#### Task requirements:
Below are some records; output all of them exactly as they read.

#### Available records:
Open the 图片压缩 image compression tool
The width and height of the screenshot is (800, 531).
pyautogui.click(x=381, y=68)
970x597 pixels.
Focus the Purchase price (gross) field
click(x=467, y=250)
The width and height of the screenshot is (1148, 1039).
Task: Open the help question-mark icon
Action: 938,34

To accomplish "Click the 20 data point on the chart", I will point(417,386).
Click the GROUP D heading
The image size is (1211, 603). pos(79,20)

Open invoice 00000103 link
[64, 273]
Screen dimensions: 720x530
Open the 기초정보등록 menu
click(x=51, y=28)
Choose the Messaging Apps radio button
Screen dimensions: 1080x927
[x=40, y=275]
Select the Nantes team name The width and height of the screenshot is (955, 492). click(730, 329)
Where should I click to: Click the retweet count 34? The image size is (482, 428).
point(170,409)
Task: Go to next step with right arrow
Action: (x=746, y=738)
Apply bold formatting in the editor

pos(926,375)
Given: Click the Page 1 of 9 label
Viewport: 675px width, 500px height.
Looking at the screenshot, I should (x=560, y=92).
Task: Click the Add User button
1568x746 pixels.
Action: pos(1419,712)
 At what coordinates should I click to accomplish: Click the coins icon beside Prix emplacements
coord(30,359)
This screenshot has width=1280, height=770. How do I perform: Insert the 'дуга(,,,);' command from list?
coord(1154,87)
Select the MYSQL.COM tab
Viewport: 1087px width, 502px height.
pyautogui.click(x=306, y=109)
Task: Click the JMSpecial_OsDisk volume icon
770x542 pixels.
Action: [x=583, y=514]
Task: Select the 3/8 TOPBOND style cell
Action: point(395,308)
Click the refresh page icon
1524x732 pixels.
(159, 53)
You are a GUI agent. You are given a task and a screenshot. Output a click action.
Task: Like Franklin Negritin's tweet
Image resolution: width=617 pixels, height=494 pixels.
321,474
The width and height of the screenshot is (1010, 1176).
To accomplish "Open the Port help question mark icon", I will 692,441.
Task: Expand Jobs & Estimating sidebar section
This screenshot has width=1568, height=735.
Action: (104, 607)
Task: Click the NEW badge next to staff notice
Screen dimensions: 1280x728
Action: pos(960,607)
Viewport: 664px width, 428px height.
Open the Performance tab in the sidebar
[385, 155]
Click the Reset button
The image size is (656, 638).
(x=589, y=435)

#### Written answer:
Open the 图片压缩 image compression tool
The width and height of the screenshot is (800, 531).
pyautogui.click(x=381, y=68)
970x597 pixels.
Focus the Purchase price (gross) field
click(x=467, y=250)
The width and height of the screenshot is (1148, 1039).
Task: Open the help question-mark icon
Action: 938,34

To accomplish "Click the 20 data point on the chart", I will point(417,386).
Click the GROUP D heading
The image size is (1211, 603). pos(79,20)

Open invoice 00000103 link
[64, 273]
Screen dimensions: 720x530
Open the 기초정보등록 menu
click(x=51, y=28)
Choose the Messaging Apps radio button
Screen dimensions: 1080x927
[x=40, y=275]
Select the Nantes team name The width and height of the screenshot is (955, 492). click(730, 329)
Where should I click to: Click the retweet count 34? The image size is (482, 428).
point(170,409)
Task: Go to next step with right arrow
Action: (x=746, y=738)
Apply bold formatting in the editor

pos(926,375)
Given: Click the Page 1 of 9 label
Viewport: 675px width, 500px height.
Looking at the screenshot, I should (x=560, y=92).
Task: Click the Add User button
1568x746 pixels.
Action: pos(1419,712)
 At what coordinates should I click to accomplish: Click the coins icon beside Prix emplacements
coord(30,359)
This screenshot has width=1280, height=770. How do I perform: Insert the 'дуга(,,,);' command from list?
coord(1154,87)
Select the MYSQL.COM tab
Viewport: 1087px width, 502px height.
pyautogui.click(x=306, y=109)
Task: Click the JMSpecial_OsDisk volume icon
770x542 pixels.
Action: [x=583, y=514]
Task: Select the 3/8 TOPBOND style cell
Action: point(395,308)
Click the refresh page icon
1524x732 pixels.
(159, 53)
You are a GUI agent. You are given a task and a screenshot. Output a click action.
Task: Like Franklin Negritin's tweet
Image resolution: width=617 pixels, height=494 pixels.
321,474
The width and height of the screenshot is (1010, 1176).
To accomplish "Open the Port help question mark icon", I will 692,441.
Task: Expand Jobs & Estimating sidebar section
This screenshot has width=1568, height=735.
Action: (104, 607)
Task: Click the NEW badge next to staff notice
Screen dimensions: 1280x728
Action: pos(960,607)
Viewport: 664px width, 428px height.
Open the Performance tab in the sidebar
[385, 155]
Click the Reset button
The image size is (656, 638).
(x=589, y=435)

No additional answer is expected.